Every line below that holds "escapada" must be copied.

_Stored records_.
▼▼▼
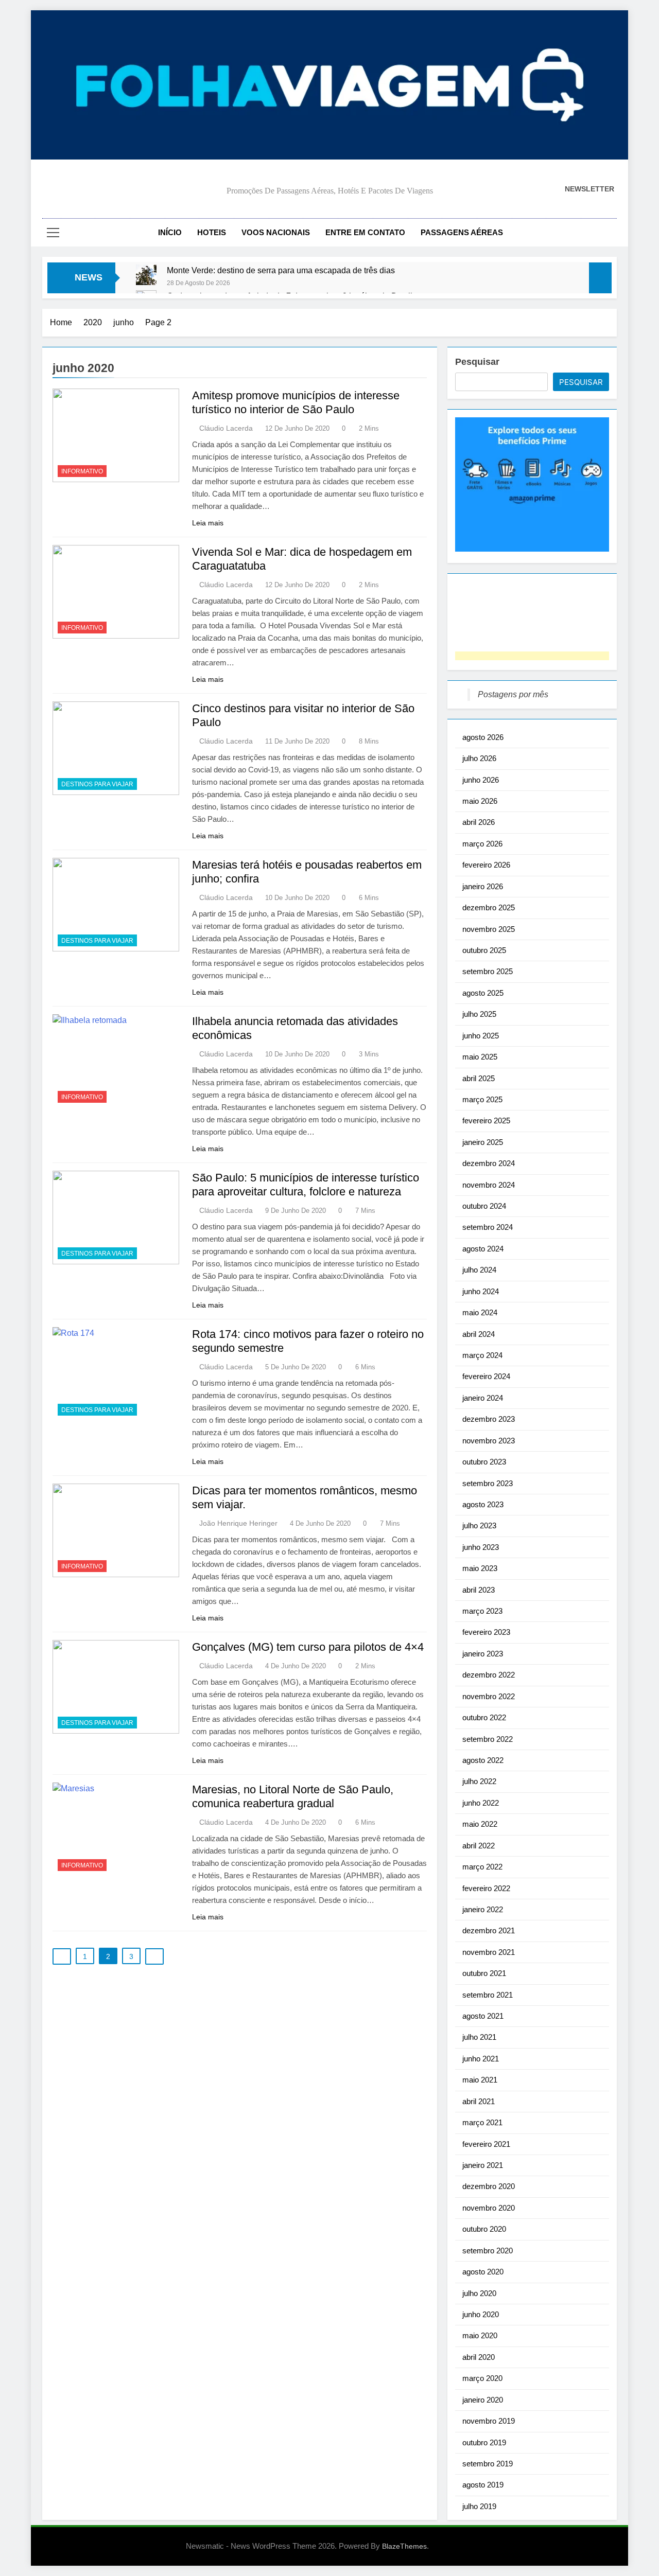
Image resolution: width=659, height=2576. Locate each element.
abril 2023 (478, 1589)
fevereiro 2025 (486, 1120)
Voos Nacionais (275, 232)
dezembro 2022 (488, 1674)
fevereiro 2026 (486, 864)
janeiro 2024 (482, 1397)
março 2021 (482, 2122)
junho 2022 (480, 1802)
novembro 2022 (488, 1696)
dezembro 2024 (488, 1163)
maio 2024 (479, 1312)
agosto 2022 (483, 1760)
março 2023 (482, 1611)
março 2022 (482, 1866)
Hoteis (211, 232)
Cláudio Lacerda (226, 428)
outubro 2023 (484, 1461)
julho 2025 (479, 1014)
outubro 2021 (484, 1973)
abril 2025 (478, 1078)
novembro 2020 (488, 2207)
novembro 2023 (488, 1440)
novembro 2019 (488, 2420)
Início (170, 232)
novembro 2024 (488, 1184)
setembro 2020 (487, 2250)
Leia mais (207, 523)
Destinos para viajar (97, 784)
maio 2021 (479, 2079)
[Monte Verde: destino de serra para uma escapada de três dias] (146, 274)
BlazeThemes (404, 2546)
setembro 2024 (487, 1227)
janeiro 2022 (482, 1909)
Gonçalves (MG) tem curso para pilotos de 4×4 (308, 1646)
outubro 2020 (484, 2229)
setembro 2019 (487, 2463)
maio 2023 (479, 1568)
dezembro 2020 (488, 2186)
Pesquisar (477, 362)
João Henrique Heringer (238, 1523)
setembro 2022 (487, 1739)
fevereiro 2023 (486, 1632)
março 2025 (482, 1099)
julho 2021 (479, 2037)
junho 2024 (480, 1291)
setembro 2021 (487, 1994)
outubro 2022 (484, 1717)
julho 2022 (479, 1781)
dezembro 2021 (488, 1930)
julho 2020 (479, 2293)
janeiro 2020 (482, 2399)
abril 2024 (478, 1334)
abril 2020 (478, 2357)
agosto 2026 (483, 737)
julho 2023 (479, 1525)
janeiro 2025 (482, 1142)
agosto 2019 (483, 2484)
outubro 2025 (484, 950)
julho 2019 (479, 2506)
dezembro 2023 (488, 1419)
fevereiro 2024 (486, 1376)
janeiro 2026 (482, 886)
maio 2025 (479, 1056)
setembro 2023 (487, 1483)
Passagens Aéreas (462, 232)
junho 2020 (480, 2314)
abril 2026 (478, 822)
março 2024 (482, 1355)
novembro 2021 (488, 1952)
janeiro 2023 (482, 1653)
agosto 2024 (483, 1248)
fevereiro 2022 (486, 1888)
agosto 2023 (483, 1504)
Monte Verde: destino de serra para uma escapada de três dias (281, 270)
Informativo (82, 471)
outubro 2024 (484, 1206)
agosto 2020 (483, 2271)
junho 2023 (480, 1547)
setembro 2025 (487, 971)
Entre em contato (365, 232)
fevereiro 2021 (486, 2144)
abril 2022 (478, 1845)
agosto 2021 (483, 2016)
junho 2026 (480, 779)
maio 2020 (479, 2335)
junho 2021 (480, 2058)
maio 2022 (479, 1824)
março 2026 (482, 843)
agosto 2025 (483, 993)
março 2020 (482, 2378)
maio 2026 (479, 801)
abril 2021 (478, 2101)
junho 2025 (480, 1035)
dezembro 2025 (488, 907)
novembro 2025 (488, 929)
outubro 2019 (484, 2442)
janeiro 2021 (482, 2165)
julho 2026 (479, 758)
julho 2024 (479, 1269)
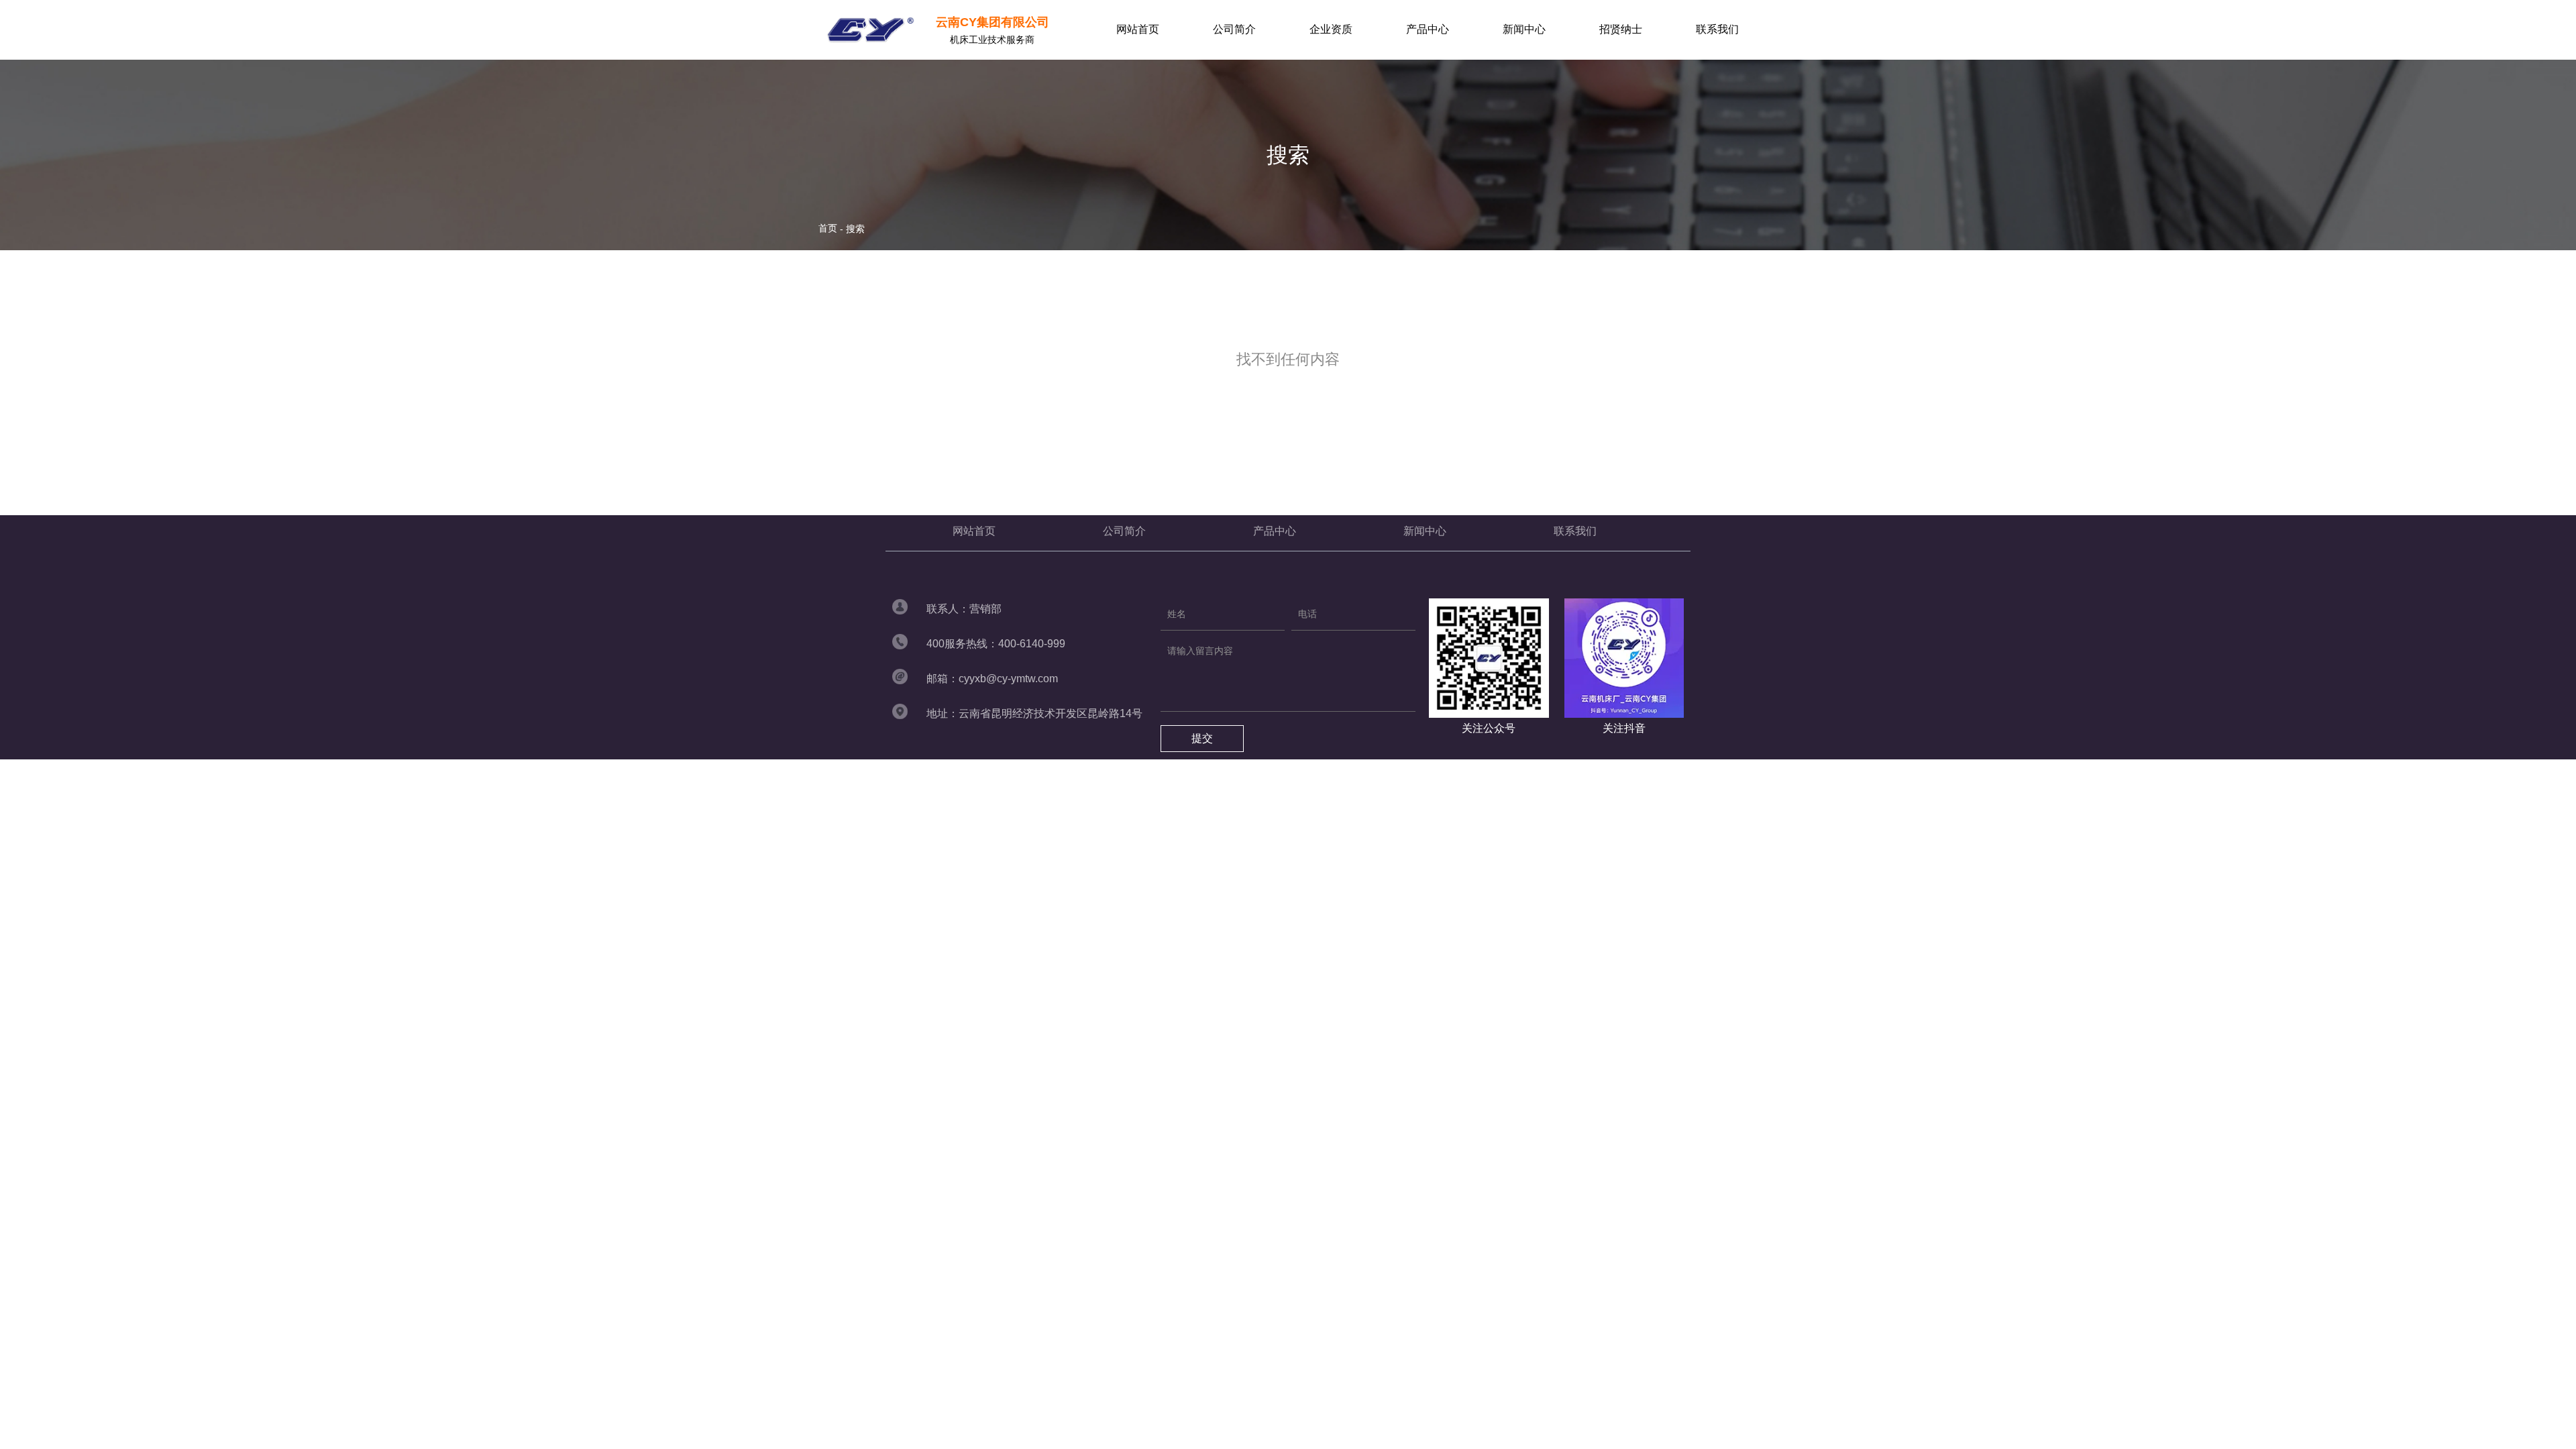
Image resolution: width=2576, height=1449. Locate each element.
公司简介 (1234, 29)
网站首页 (1137, 29)
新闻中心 (1524, 29)
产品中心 (1427, 29)
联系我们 (1717, 29)
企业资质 (1330, 29)
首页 (829, 228)
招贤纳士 (1620, 29)
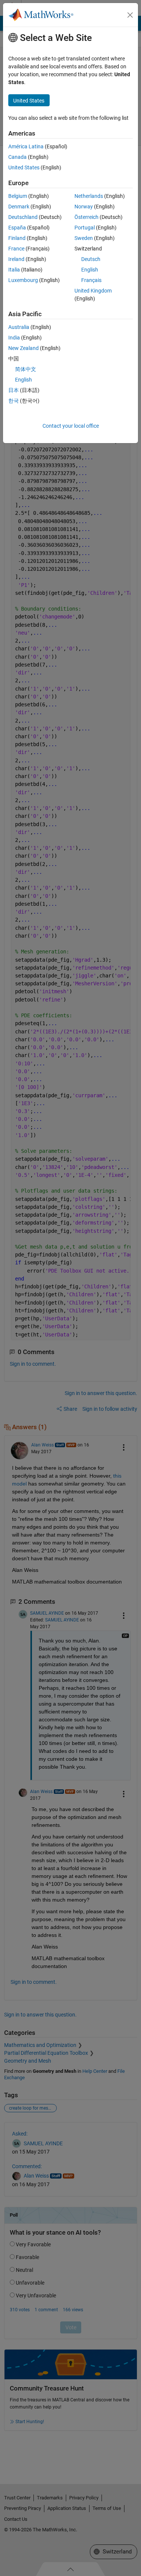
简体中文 (25, 369)
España (17, 228)
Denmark (18, 207)
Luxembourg (23, 280)
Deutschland (23, 217)
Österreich (86, 217)
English (89, 270)
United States (23, 167)
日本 (13, 390)
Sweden (83, 238)
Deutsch (90, 259)
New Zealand (23, 348)
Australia (18, 327)
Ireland (16, 259)
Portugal (84, 228)
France (16, 249)
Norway (83, 207)
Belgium (17, 196)
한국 (13, 401)
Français (91, 280)
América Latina (26, 146)
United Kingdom (93, 291)
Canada (17, 157)
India (14, 338)
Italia (14, 270)
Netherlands (88, 196)
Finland (17, 238)
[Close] (130, 15)
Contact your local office (70, 426)
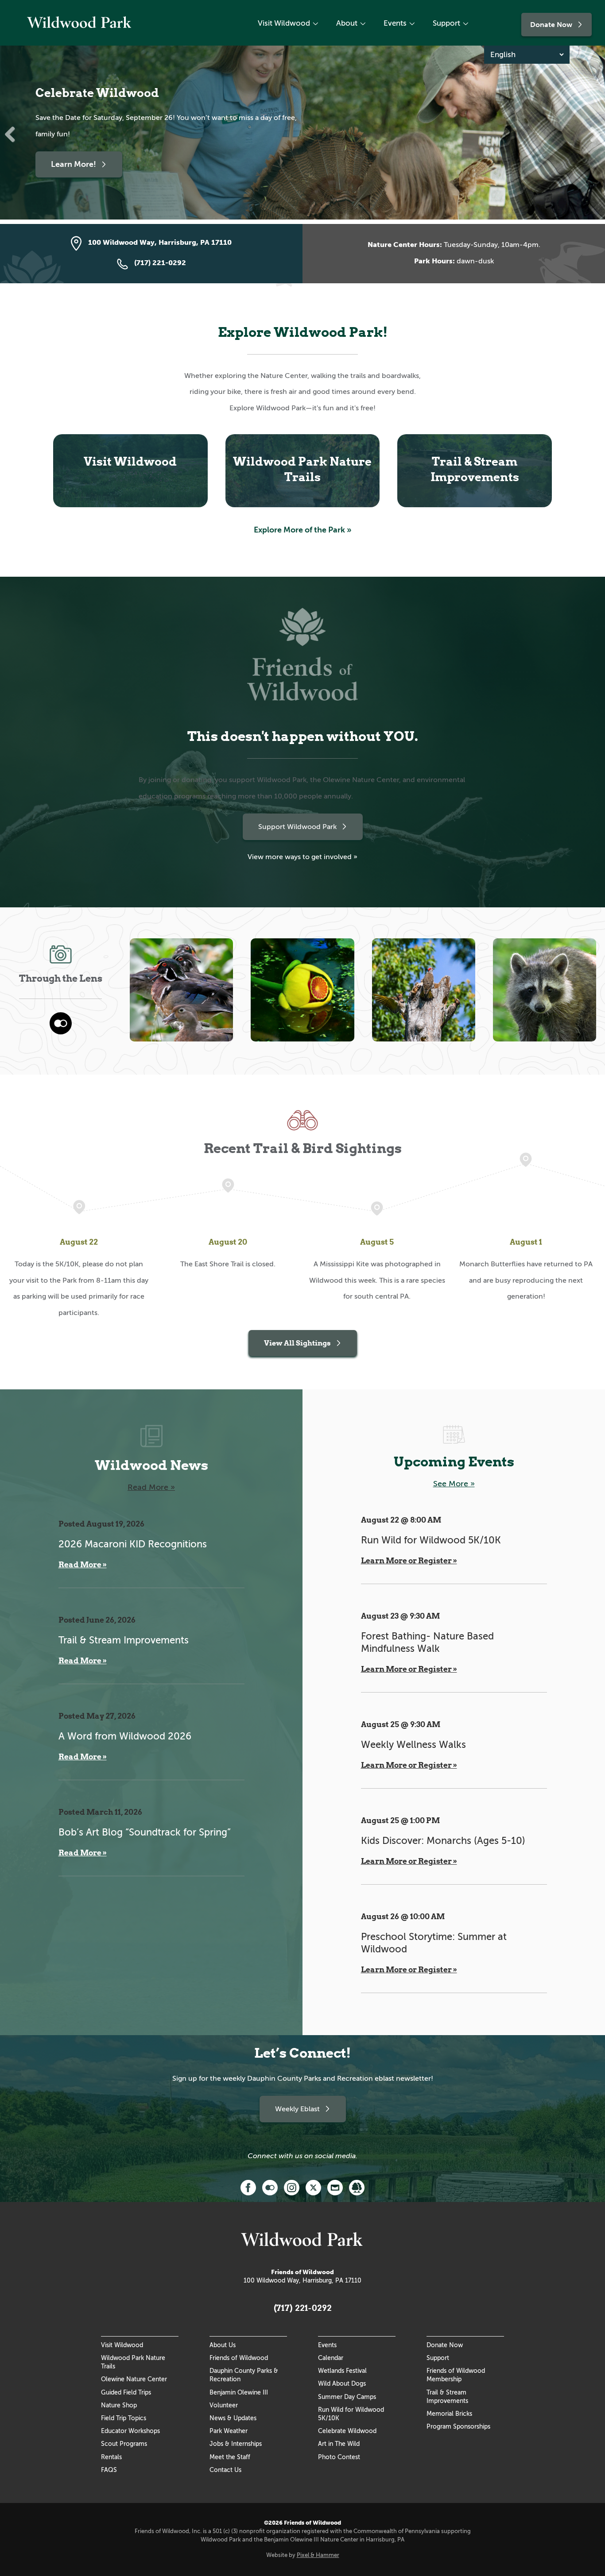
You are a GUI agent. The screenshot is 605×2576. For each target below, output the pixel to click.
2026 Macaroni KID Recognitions (132, 1544)
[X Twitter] (313, 2186)
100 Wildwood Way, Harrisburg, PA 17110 (302, 2280)
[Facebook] (248, 2186)
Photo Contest (339, 2456)
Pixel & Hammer (318, 2555)
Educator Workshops (130, 2430)
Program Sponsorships (458, 2426)
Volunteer (223, 2405)
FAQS (109, 2469)
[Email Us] (335, 2186)
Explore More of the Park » (303, 530)
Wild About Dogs (342, 2383)
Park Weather (228, 2430)
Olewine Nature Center (134, 2379)
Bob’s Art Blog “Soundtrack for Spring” (144, 1832)
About (346, 23)
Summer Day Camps (347, 2396)
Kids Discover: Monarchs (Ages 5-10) (443, 1840)
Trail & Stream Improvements (123, 1640)
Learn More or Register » (409, 1561)
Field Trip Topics (123, 2418)
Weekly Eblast (297, 2109)
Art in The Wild (339, 2443)
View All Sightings (297, 1342)
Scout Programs (124, 2443)
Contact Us (225, 2469)
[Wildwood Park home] (79, 29)
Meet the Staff (229, 2456)
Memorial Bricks (449, 2413)
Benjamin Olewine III (238, 2392)
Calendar (330, 2357)
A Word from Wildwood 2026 (124, 1736)
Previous (13, 134)
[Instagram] (292, 2186)
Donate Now (551, 24)
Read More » (151, 1487)
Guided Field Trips (126, 2392)
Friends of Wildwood (238, 2357)
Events (395, 23)
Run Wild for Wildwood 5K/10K (431, 1540)
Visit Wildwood (284, 23)
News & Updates (232, 2418)
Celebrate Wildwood (347, 2430)
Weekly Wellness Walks (413, 1744)
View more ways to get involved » (302, 857)
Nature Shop (119, 2405)
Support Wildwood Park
▲▲▲
_RESPONSE BOX_.
[Monte Verde: destino de serra para uma escapada de três dias] (146, 274)
Monte Verde: destino de serra para uma escapada de três dias (281, 270)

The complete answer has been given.